Insurers were allowed to offer three plans this year, but some beneficiaries have been overwhelmed by the number of choices, McClellan said. He said the two-plan limit should help simplify the drug benefit. "Two plans should be sufficient," he said.
However, some insurers offering plans that fill coverage gaps in the drug benefit might be allowed to offer three plans, McClellan said (Wall Street Journal, 4/4).
In other drug benefit news, a pharmacist in Menlo Park, Calif., said Monday that he will no longer participate in the program because low reimbursements and payment delays have caused him to lose too much money, CQ HealthBeat reports.
Richard Burge, CEO of Baneth's Pharmacy, said he has accumulated $75,000 in debt because he continued to fill prescriptions for beneficiaries while reimbursements from MedImpact -- the pharmacy benefit manager that administers both plans he accepts -- were reduced or delayed.

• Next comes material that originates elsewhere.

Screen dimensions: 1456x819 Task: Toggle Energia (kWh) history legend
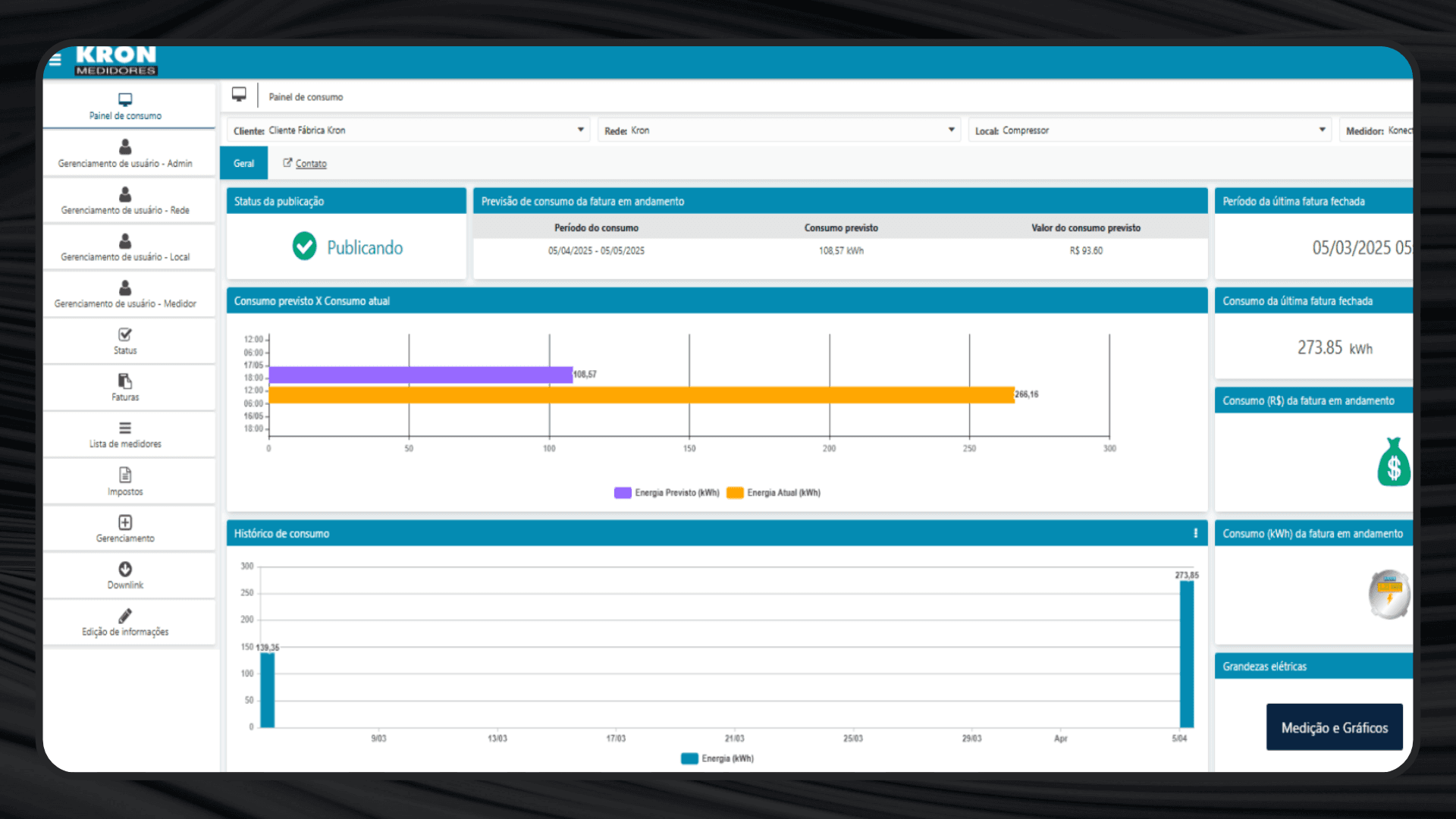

Burge accepted beneficiaries from Medi-Cal and Care Advantage, a Medicare drug plan. He said he lost about $7 for every brand-name drug he distributed and even more for generic medications.
The Pharmaceutical Care Management Association, which represents PBMs, said in a statement, "Job No. 1 in Part D for Medicare drug plans, drugstores and other stakeholders is to save money for seniors and make sure they have access to the drugs seniors need. On that score, we are making significant progress."
CMS spokesperson Peter Ashkenaz said agency officials are "sorry to see when a pharmacist has to make a business decision to leave the program."
In related news, the Medicare Rx Education Network on Monday released a survey finding that 87% of beneficiaries who voluntarily enrolled in the drug benefit feel the program works well, CQ HealthBeat reports. About half of beneficiaries actively looking to enroll in a plan say they do not have enough information to chose, while almost 60% of beneficiaries who have not enrolled say choosing a plan is difficult (Carey, CQ HealthBeat, 4/3).
Two surveys from America's Health Insurance Plans show that "[e]ven with the myriad prescription drug plans open to beneficiaries ... seniors are not overburdened by choice," a Washington Times editorial states. According to the surveys, the "vast majority" of beneficiaries "had no difficulty enrolling," and most feel that "finding the right plan is worth the effort of shopping around," the editorial says.
It adds that the drug benefit "seeks a balance between reigning in the cost of prescriptions and encouraging pharmaceutical advancement" through "competition between providers." The editorial concludes, "The success of Part D is crucial, as the effectiveness of empowering consumers to choose between competing plans will shape future reforms to the Medicare system" (Washington Times, 4/4).